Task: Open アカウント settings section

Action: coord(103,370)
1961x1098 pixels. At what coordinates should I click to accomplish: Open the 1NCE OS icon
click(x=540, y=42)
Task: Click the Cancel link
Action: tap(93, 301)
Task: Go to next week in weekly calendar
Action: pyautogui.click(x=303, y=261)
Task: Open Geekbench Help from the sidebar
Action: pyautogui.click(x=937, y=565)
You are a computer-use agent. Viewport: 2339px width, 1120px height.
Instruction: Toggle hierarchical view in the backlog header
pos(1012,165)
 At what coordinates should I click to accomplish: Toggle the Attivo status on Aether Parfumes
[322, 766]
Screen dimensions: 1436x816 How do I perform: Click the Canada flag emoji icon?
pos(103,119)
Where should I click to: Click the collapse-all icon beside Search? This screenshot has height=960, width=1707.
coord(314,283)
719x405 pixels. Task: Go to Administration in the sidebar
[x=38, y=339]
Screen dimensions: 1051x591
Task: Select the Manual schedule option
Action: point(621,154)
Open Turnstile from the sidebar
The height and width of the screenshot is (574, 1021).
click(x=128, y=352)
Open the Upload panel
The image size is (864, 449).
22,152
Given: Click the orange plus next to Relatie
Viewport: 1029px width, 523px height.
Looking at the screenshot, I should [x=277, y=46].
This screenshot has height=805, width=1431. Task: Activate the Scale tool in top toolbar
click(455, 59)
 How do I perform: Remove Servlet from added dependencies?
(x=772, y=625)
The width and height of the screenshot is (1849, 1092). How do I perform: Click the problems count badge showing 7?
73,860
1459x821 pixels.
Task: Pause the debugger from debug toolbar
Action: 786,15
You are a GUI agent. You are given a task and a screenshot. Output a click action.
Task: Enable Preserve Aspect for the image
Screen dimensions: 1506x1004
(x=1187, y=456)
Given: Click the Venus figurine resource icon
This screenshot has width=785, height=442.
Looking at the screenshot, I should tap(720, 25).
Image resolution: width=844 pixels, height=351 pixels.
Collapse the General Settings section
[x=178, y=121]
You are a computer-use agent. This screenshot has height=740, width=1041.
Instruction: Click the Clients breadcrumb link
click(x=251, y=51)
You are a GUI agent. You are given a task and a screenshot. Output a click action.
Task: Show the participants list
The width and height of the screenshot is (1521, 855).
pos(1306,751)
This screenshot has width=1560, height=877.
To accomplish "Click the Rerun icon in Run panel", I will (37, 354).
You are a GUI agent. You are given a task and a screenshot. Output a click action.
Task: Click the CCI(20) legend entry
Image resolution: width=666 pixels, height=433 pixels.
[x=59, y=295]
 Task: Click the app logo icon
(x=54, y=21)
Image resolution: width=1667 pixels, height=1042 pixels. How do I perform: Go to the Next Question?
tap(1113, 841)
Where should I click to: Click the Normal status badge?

◆ ◆ ◆ ◆

• [Task]: In the answer, every line above should be retyped exactly.

• [Solved problem]:
Task: Open アカウント settings section

Action: coord(103,370)
1961x1098 pixels. At what coordinates should I click to accomplish: Open the 1NCE OS icon
click(x=540, y=42)
Task: Click the Cancel link
Action: tap(93, 301)
Task: Go to next week in weekly calendar
Action: pyautogui.click(x=303, y=261)
Task: Open Geekbench Help from the sidebar
Action: pyautogui.click(x=937, y=565)
You are a computer-use agent. Viewport: 2339px width, 1120px height.
Instruction: Toggle hierarchical view in the backlog header
pos(1012,165)
 At what coordinates should I click to accomplish: Toggle the Attivo status on Aether Parfumes
[322, 766]
Screen dimensions: 1436x816 How do I perform: Click the Canada flag emoji icon?
pos(103,119)
Where should I click to: Click the collapse-all icon beside Search? This screenshot has height=960, width=1707.
coord(314,283)
719x405 pixels. Task: Go to Administration in the sidebar
[x=38, y=339]
Screen dimensions: 1051x591
Task: Select the Manual schedule option
Action: point(621,154)
Open Turnstile from the sidebar
The height and width of the screenshot is (574, 1021).
click(x=128, y=352)
Open the Upload panel
The image size is (864, 449).
22,152
Given: Click the orange plus next to Relatie
Viewport: 1029px width, 523px height.
Looking at the screenshot, I should [x=277, y=46].
This screenshot has height=805, width=1431. Task: Activate the Scale tool in top toolbar
click(455, 59)
 How do I perform: Remove Servlet from added dependencies?
(x=772, y=625)
The width and height of the screenshot is (1849, 1092). How do I perform: Click the problems count badge showing 7?
73,860
1459x821 pixels.
Task: Pause the debugger from debug toolbar
Action: 786,15
You are a GUI agent. You are given a task and a screenshot. Output a click action.
Task: Enable Preserve Aspect for the image
Screen dimensions: 1506x1004
(x=1187, y=456)
Given: Click the Venus figurine resource icon
This screenshot has width=785, height=442.
Looking at the screenshot, I should tap(720, 25).
Image resolution: width=844 pixels, height=351 pixels.
Collapse the General Settings section
[x=178, y=121]
You are a computer-use agent. This screenshot has height=740, width=1041.
Instruction: Click the Clients breadcrumb link
click(x=251, y=51)
You are a GUI agent. You are given a task and a screenshot. Output a click action.
Task: Show the participants list
The width and height of the screenshot is (1521, 855).
pos(1306,751)
This screenshot has width=1560, height=877.
To accomplish "Click the Rerun icon in Run panel", I will (37, 354).
You are a GUI agent. You are given a task and a screenshot. Output a click action.
Task: Click the CCI(20) legend entry
Image resolution: width=666 pixels, height=433 pixels.
[x=59, y=295]
 Task: Click the app logo icon
(x=54, y=21)
Image resolution: width=1667 pixels, height=1042 pixels. How do I perform: Go to the Next Question?
tap(1113, 841)
Where should I click to: Click the Normal status badge?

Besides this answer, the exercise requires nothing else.